This quantity represents the removal rate of the contaminant between two equilibrium stages.

Our plant is equipped with a 9 m-high custom-made vertical stripping column filled with unstructured packing, i.e. AISI316 metallic Pall rings of 13 mm diameter (specific interface area $a$ = 430 m²/m³; see Figure4), with the purpose of spreading the liquid in thin films or drops, thus increasing the contact surface between the phases. The mass transfer directly depends upon the interface surface exposed between gas and liquid phases: the larger this parameter, the higher will be the purification efficiency. Ultrasonic bath cleaning was adopted to cleanse the Pall rings before assembling and filling the column.

Distillation and Stripping purification plants for JUNO liquid scintillator (4)

The process is performed in counter-current flow mode, feeding the LS from the top and the gas from the bottom. An adjustable mixture of high-purity nitrogen (HP-N₂, up to 50 Nm³/h) and ultra-pure water steam (UPW, up to 30 kg/h) is supplied as stripping gas. At top and middle height, the column features a distributor tray, which restores a uniform spatial distribution of liquid flux inside.

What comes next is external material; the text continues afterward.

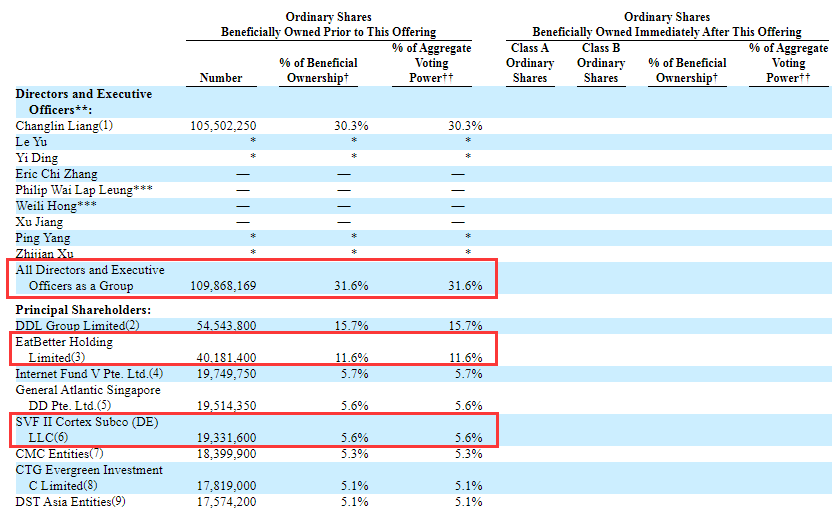Click Philip Wai Lap Leung*** name
Screen dimensions: 840x522
click(x=84, y=190)
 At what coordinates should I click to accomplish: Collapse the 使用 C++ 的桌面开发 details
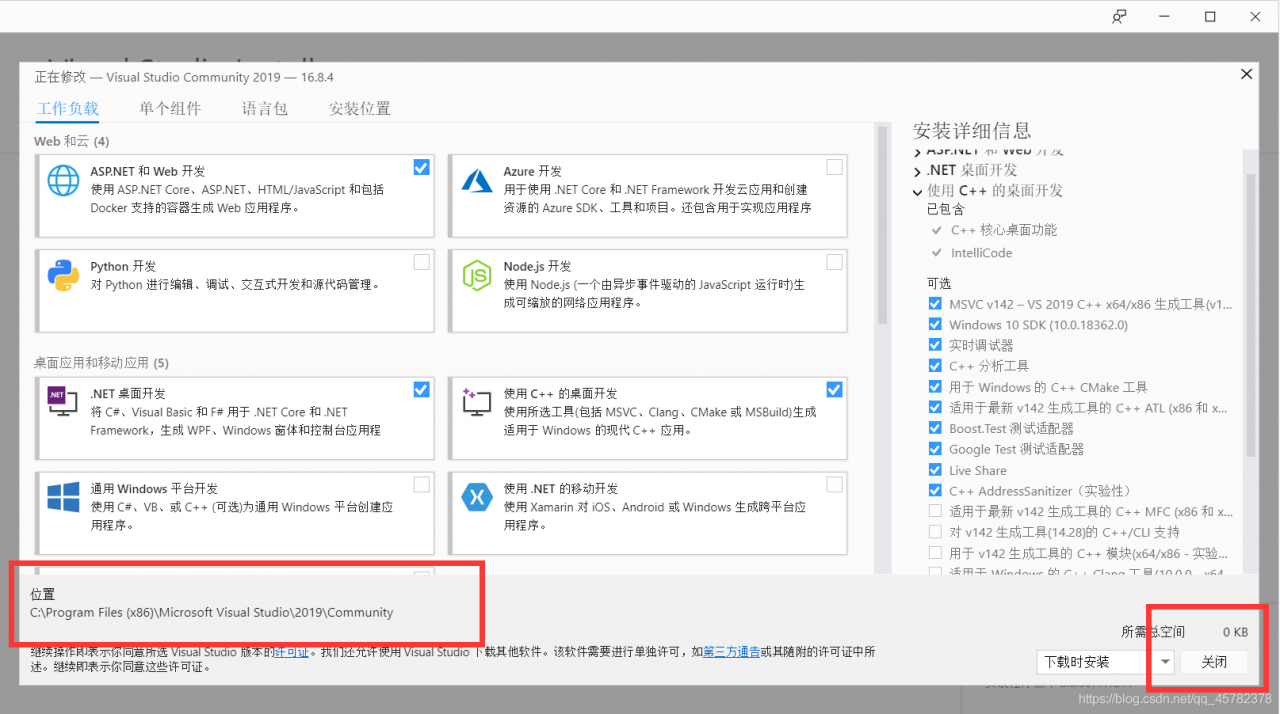pyautogui.click(x=917, y=190)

Also this plant is designed to operate in partial vacuum, at about 250-300 mbar, and up to 90°C, so that the LS viscosity is reduced and the global efficiency is increased, as can be inferred from equation2.

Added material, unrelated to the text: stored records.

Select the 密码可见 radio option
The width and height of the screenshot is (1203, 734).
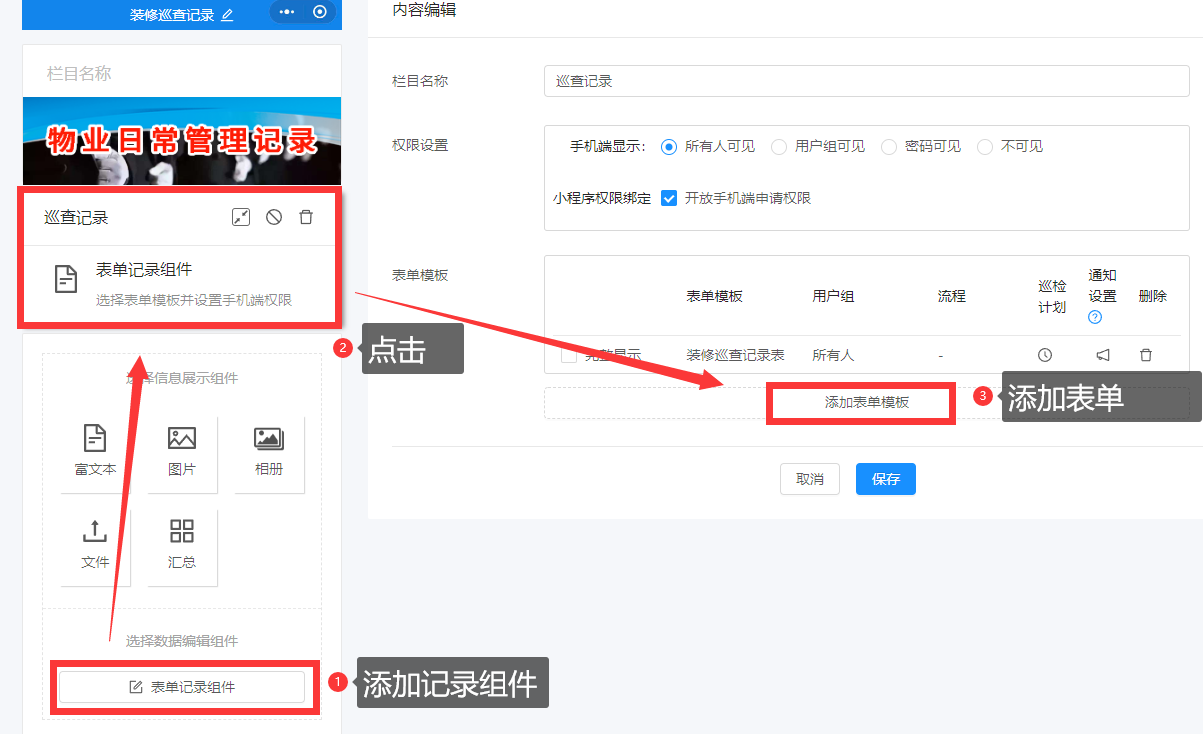(x=889, y=147)
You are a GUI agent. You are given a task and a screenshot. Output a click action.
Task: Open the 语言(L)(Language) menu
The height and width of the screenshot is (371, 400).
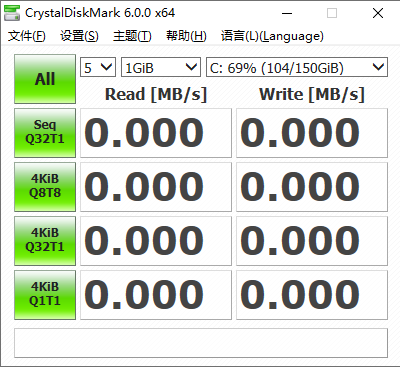click(x=272, y=36)
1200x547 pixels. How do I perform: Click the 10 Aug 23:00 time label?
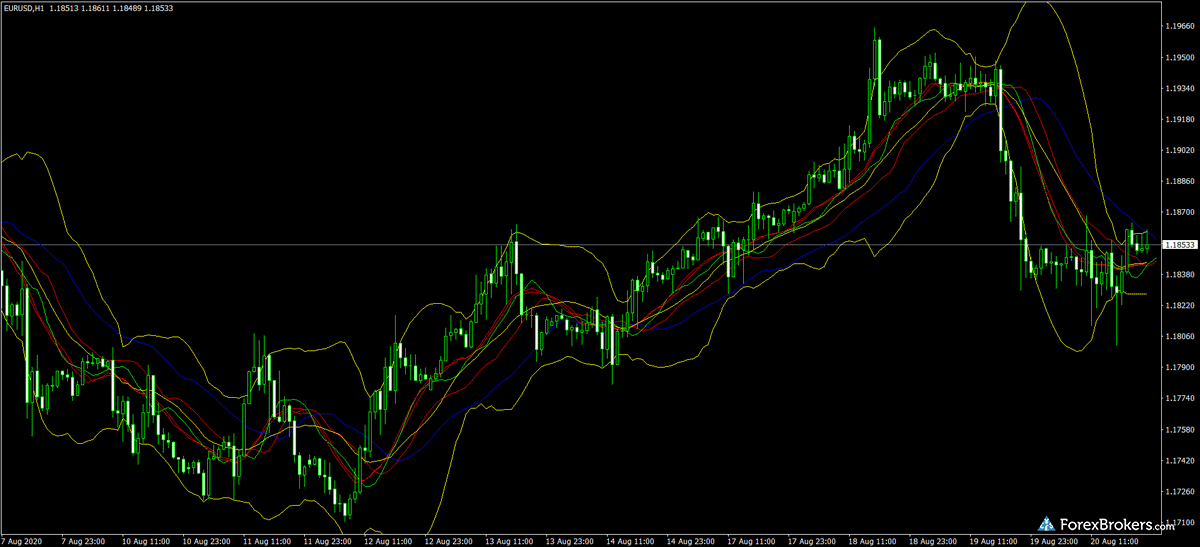click(x=203, y=539)
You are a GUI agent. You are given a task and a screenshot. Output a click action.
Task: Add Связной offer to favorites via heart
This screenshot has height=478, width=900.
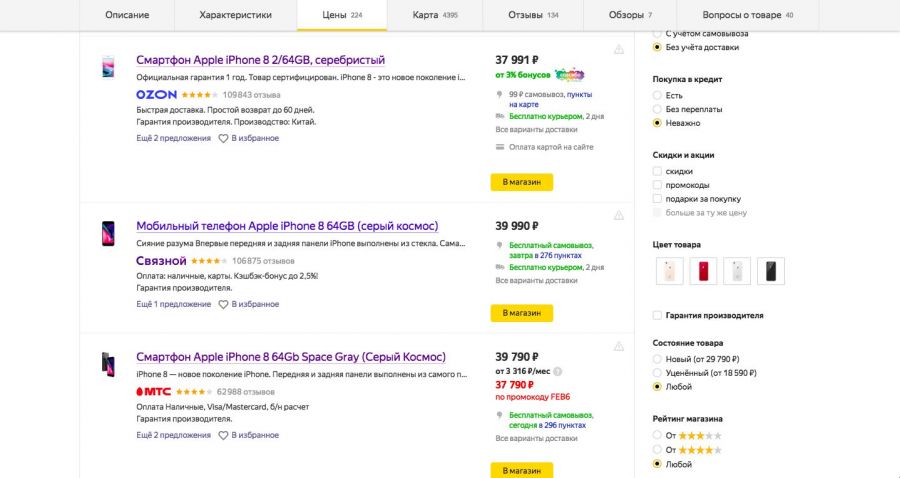[x=223, y=305]
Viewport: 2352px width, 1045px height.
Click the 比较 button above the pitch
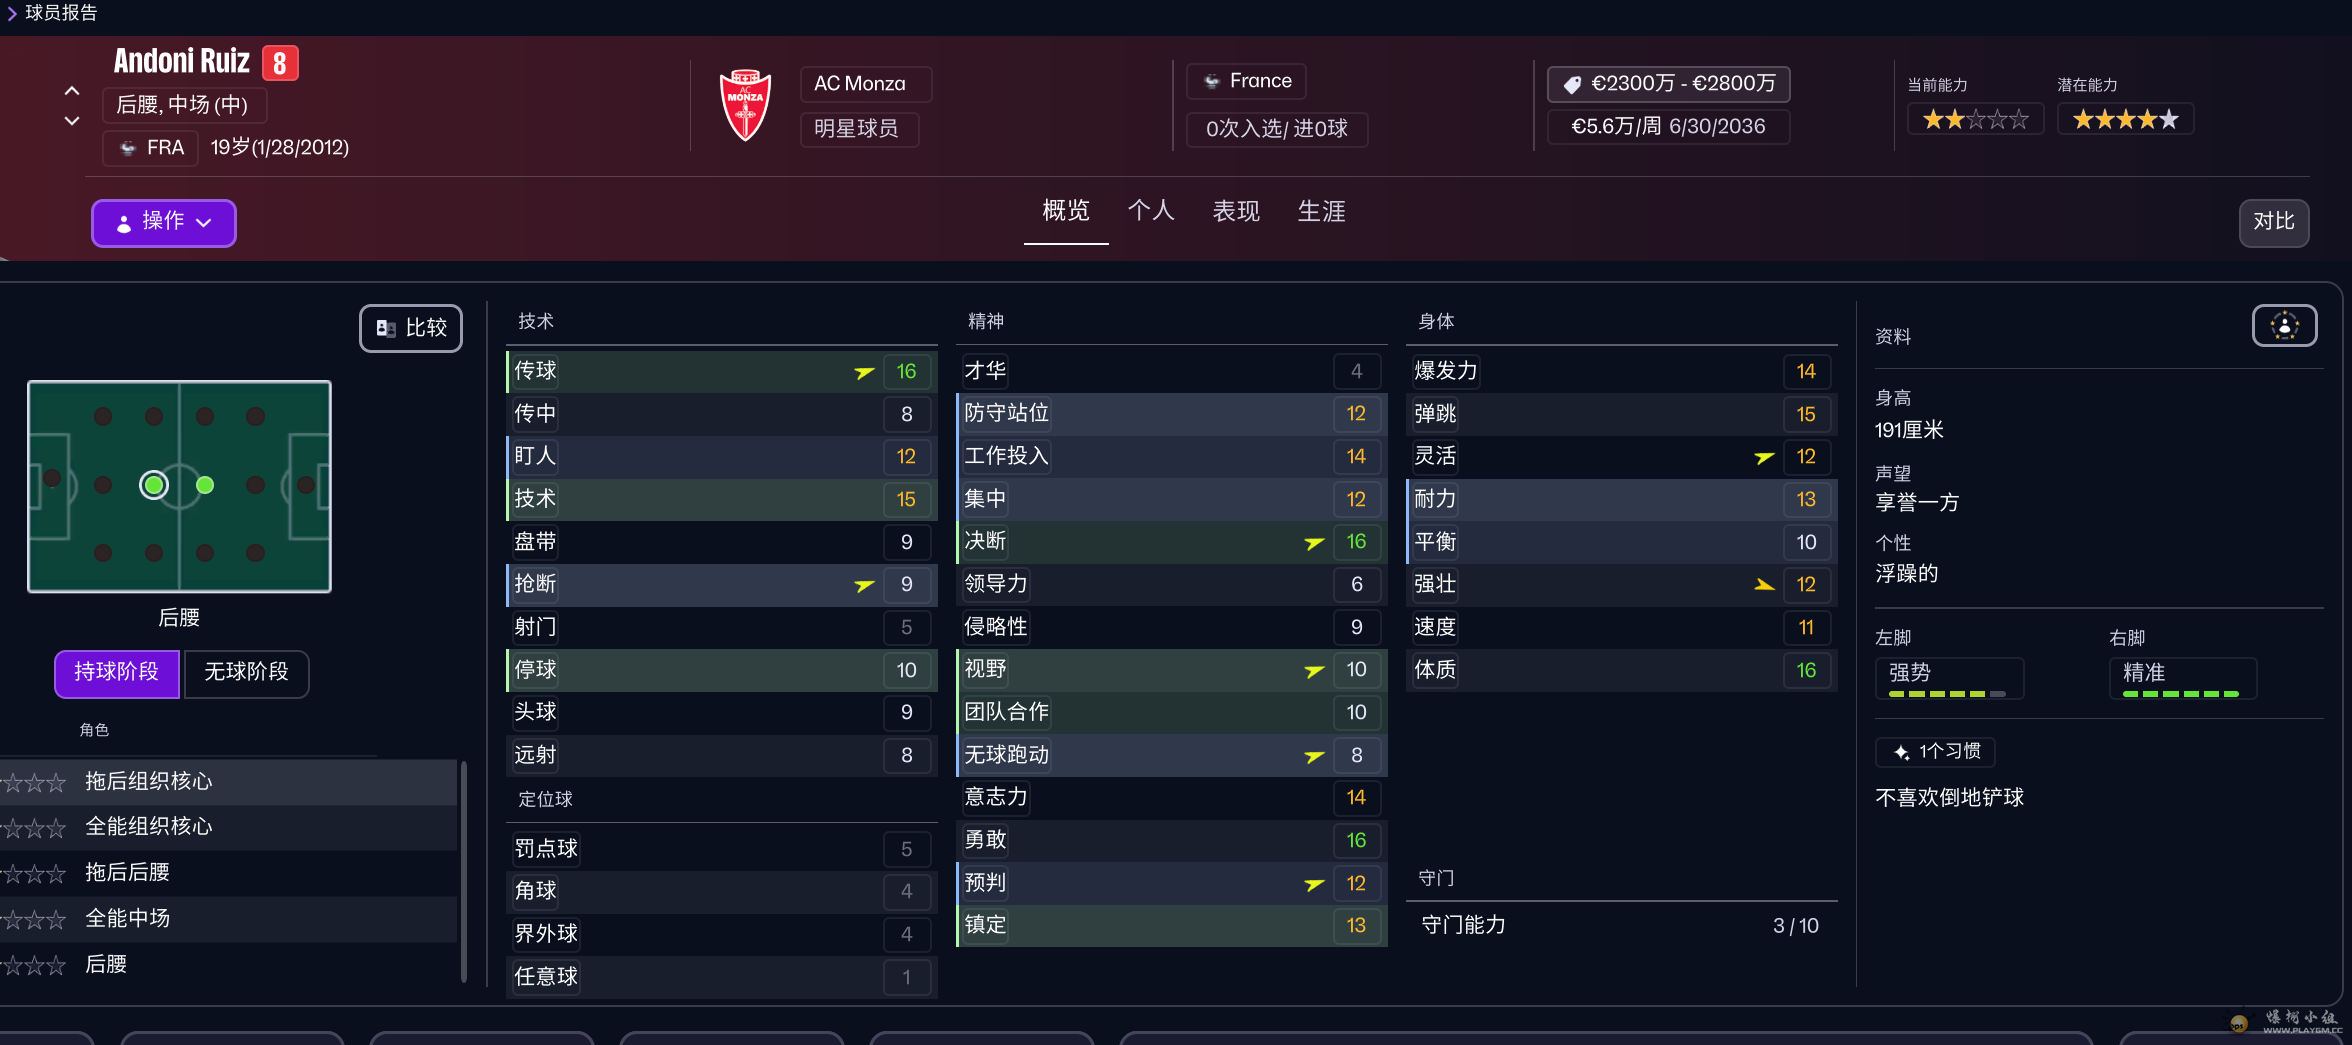(410, 328)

In the Daya Bay tests, the stripping process was performed at 90°C at 300 mbar and had a purification efficiency for ²²²Rn of 95,8 $\%$ on a 115 L/h LS flux with a stream of 1 Nm³/h HP-N₂. The dimensions of the column have been scaled up to design the final plant for JUNO, but the height has been further increased of 50 $\%$ . Based on simulations, the efficiency for the full-scale plant is foreseen to be about 99 $\%$ for a LS flow rate of 7000 L/h, with 30 Nm³/h HP-N₂ as stripping gas.

3.3.2 Layout of the full-scale plant

The design and layout of the plant are based on a nominal LS flow rate of 7 m³/h. The flow diagram and the operating parameters are reported in Figure5 and Table3, respectively.

Distillation and Stripping purification plants for JUNO liquid scintillator (5)

The LS, delivered by the Water Extraction plant, is collected into the 20 m³ vertical feed tank and pumped through a first set of 50 nm filters, to prevent dust from previous stages or transfer pipelines to pollute the internal surfaces and the column packing. The scintillator is heated-up to the process temperature, before being fed at the column head. Similarly to the distillation plant, we take advantage of heat recovery from stripped hot scintillator in a first heat exchanger, while a second one adjust the temperature to the target value.

Stripping Plant Parameter	Value
Column filling	Unstructured (Pall-rings)
Pall-Rings diameter	13 mm
Specific Interface Area	430 m²/m³
LS Nominal Flow Rate	7 m³/h
HP N₂ Flow Rate	Up to 50 Nm³/h
UPW Steam Flow Rate	Up to 30 kg/h
Pressure	250 mbar
Temperature	70-90°C
Heating Thermal Power	200 kW_th
Heat Recovery	160 kW_th
Column Diameter	500 mm
Column Height	9 m (5.6 m of packing)
Plant Dimensions	6.5 m $\times$ 9 m $\times$ 12 m
Approx. Plant Weight	35 tons

The falling liquid is contacted and stripped by the upward stream of gas mixture. The HP-N₂ is supplied by a dedicated plant, exploiting purification through low-temperature adsorption technology to remove radioisotopes from the gas. This is important because their residual content sets the purification limit that can be reached in the stripping process.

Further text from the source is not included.